Instant Approval for High-Risk Merchant Accounts
If you believe that instant approval for a high-risk merchant account is too good to be true, you are correct. Predatory suppliers frequently entice consumers with the promise of instant approval just to trap them into lengthy contracts and demand high processing costs. Worse, if a provider enables you to begin processing early just to have your application rejected by the back-end processor or bank, your merchant account will be cancelled. If your merchant account is cancelled, you may be included to the MATCH list, which is a database of firms that have had their merchant account terminated. As firms on the MATCH list are considered highly high risk, they have fewer choices for obtaining a merchant account.
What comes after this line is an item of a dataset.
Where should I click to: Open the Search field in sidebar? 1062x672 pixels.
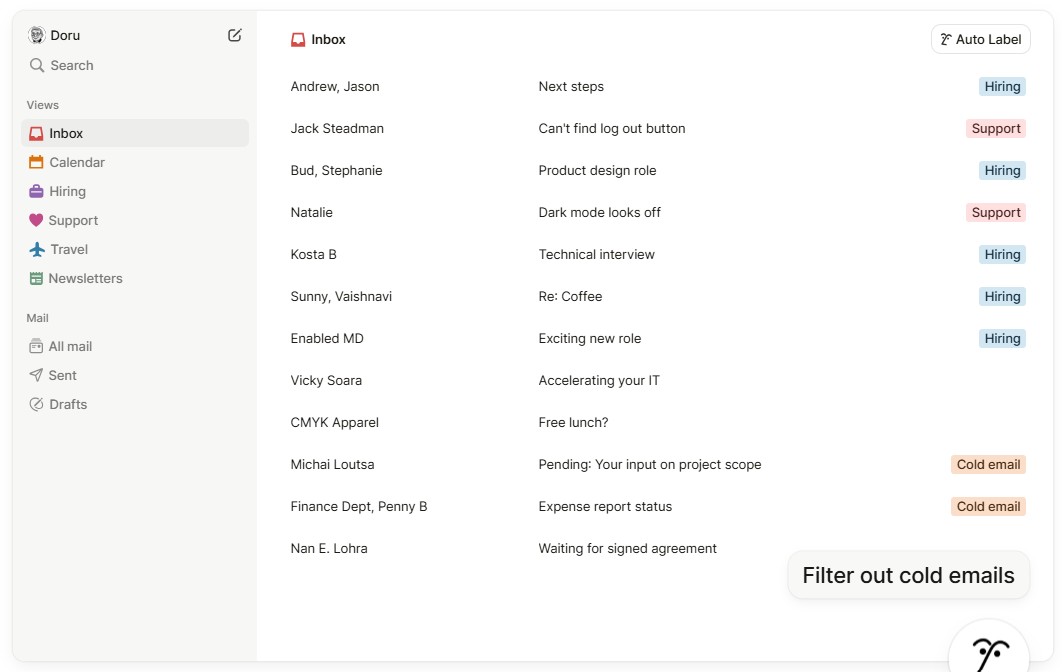coord(71,65)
Our clients avoid these unwanted circumstances with our aid. We link customers with suppliers who rigorously vet high-risk merchant accounts before authorising them to begin accepting payments. And, while approval is not guaranteed immediately, we help our customers throughout the application procedure to accelerate the process.
Government-issued photo identification
Three months of business bank statements
Three months of processing statements (if applicable)
Articles of incorporation (if applicable)
A voided company check
Underwriting guidelines and rules
Producing this documentation can be invasive, but it helps with the process of getting a high-risk merchant account. While it may make you feel a little uncomfortable giving someone else access to this information about your business’s financial health, it’s best to be completely honest with them. Honesty starts your business relationship with your account provider off on the right foot, and it also speeds up the approval process.
It’s also important to keep in mind that the processor is taking on a lot of risk by putting a guarantee on each deal.
How long does it take to set up a high-risk merchant account?
A high-risk merchant account may be approved in as quickly as 48 hours. Typically, high-risk merchant accounts are approved within one to five business days. The faster you provide the necessary documents, the faster the turnaround on approval.